Entretien avec Juan Mónaco Cagni

Révélation venue d’Argentine, Ofrenda vient de remporter il y a quelques jours à peine l’Abrazo du meilleur film au Festival Biarritz Amérique Latine (que vous avez pu suivre en direct sur Le Polyester). Quasiment dépourvu de dialogues, ce long métrage hypnotisant suit deux femmes qui voyagent à travers le temps dans des paysages déserts. Rencontre avec son tout jeune auteur, Juan Mónaco Cagni, âgé de 21 ans.


Quel a été votre parcours avant Ofrenda ?

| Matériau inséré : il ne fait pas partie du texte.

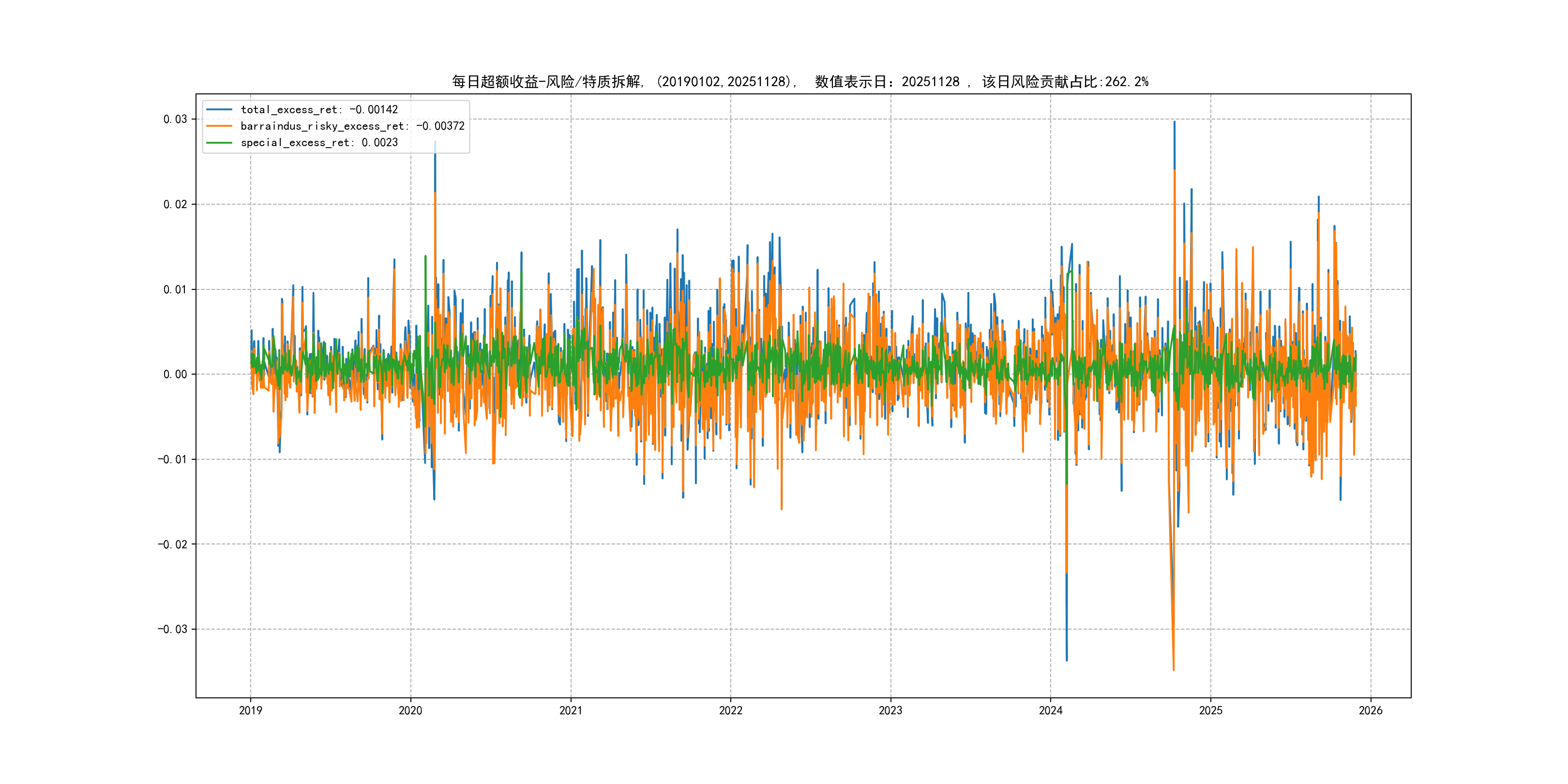Screen dimensions: 1568x784
Task: Click the 0.02 y-axis tick label
Action: pyautogui.click(x=175, y=205)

En ce qui concerne l’audiovisuel, avant Ofrenda j’ai principalement réalisé des courts métrages ainsi que quelques expérimentations avec des caméras DSLR. Je faisais ça avec des amis, des voisins ou toute personne qui souhaitait contribuer à ces explorations et y apporter ses idées. C’était ça mon école de cinéma. C’est avant tout comme ça que j’ai appris ce que c’était que faire un film.

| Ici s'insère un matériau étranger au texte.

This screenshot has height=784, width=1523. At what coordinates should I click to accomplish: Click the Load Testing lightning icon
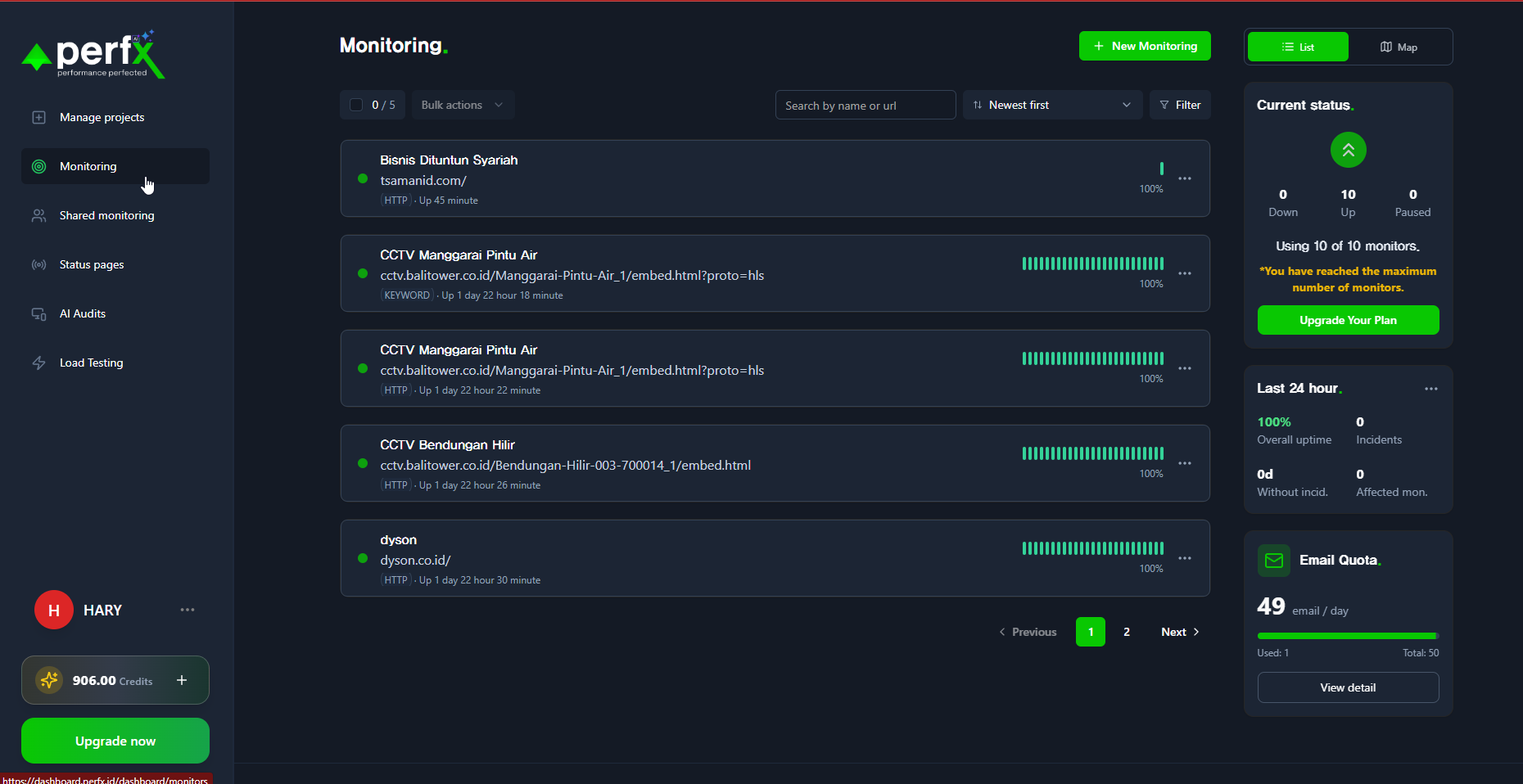pos(38,363)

En ce qui concerne les études, j’ai étudié la philosophie (même si je n’ai pas terminé ma cursus). Cela m’a beaucoup inspiré et m’a permis de faire des lectures passionnantes. Bien que je ne m’intéresse qu’à certains auteurs spécifiques (comme Heidegger, Nietzsche, Héraclite, pour n’en nommer que quelques uns), cela m’a ouvert le cœur et permis de ressentir la vie plus intensément. La lecture de poètes tels que Orozco, Pessoa ou Pizarnik m’a également beaucoup marqué.

Vous avez tourné Ofrenda dans une région bien particulière, à la fois accueillante et bizarrement déserte. Est-ce le lieu du tournage ou bien l’histoire qui a servi de point de départ au film ?

Je dirais que le point de départ se situe quelque part entre les deux : il s’agit du temps et surtout des rythmes qui sont indissociables de certains endroits que j’ai traversés dans ma vie. Le rythme paisible de certains environnements sauvages ainsi que la sérénité qui habite ces lieux ont naturellement donné lieu à cette image de deux femmes qui vont et viennent à travers le temps. Mais pour vous dire la vérité, c’était très intuitif, il n’y avait presque pas de scénario (seulement environ 5 ou 10 pages), et il a quasi entièrement fini à la poubelle! Notre façon de travailler à consisté à maintenir un lien sensible avec le temps propre à l’espace où nous nous trouvions : nous taire et lui laisser la place pour qu’il s’exprime.

Pourquoi avoir choisi ce format d’image carré, qui évoque des archives intimes ?

Ce format 4:3 avec des bords arrondis m’a donné le sentiment de singularité. D’autre part, je me sentais à l’aise avec ce cadrage en format carré. Mais ce n’était pas une décision réfléchie, c’était quelque chose d’assez intuitif.

Comment avez-vous choisi la musique, qui revient comme un leitmotiv et participe à l’hypnose générée par le film ?

Les lieux dans lesquels nous avons filmé m’ont donné l’impression de se situer au-delà même de l’Histoire. C’est le sentiment qu’ils ont fait naître en moi. C’est comme si quelque chose était présent dans ces lieux et qui allait au-delà d’une limite géographique précise, au-delà d’une réalité culturelle particulière – quelque chose de flottant qui nous calme et nous envoute. Je pense que certains endroits peuvent être auréolés de magie et conserver ce quelque chose d’intemporel dont je parle. Dans ce contexte, j’ai estimé nécessaire de trouver un leitmotiv qui aiderait à décompresser et canaliser à des moments précis, qui évoquerait l’écho d’une sédimentation générée par les scènes précédentes.

J’ai évoqué tout cela avec le compositeur Bruno Fitte et nous avons travaillé ensemble, en esquissant des brouillons musicaux, à la recherche de l’intensité sonore qui nous semblait aller de pair avec ces sentiments que j’évoque. La vérité, c’est que c’est Bruno qui a fini par trouver tout seul cette belle mélodie.

Qui sont vos cinéastes préférés ?

Ma réponse changerait peut-être demain, mais aujourd’hui je pourrais mentionner certains noms tels que Sharunas Bartas, Andrei Tarkovski, Bruno Dumont, Carlos Reygadas, ainsi que quelques films de Franco Piavoli, Theo Angelopoulos, Alexandre Dovjenko, Carl Theodor Dreyer, Nuri Bilge Ceylan, Apichatpong Weerasethakul, Bela Tarr. La liste est longue et ouverte!

Entretien réalisé par Gregory Coutaut le 2 octobre 2020. Un grand merci à Jean-Charles Canu.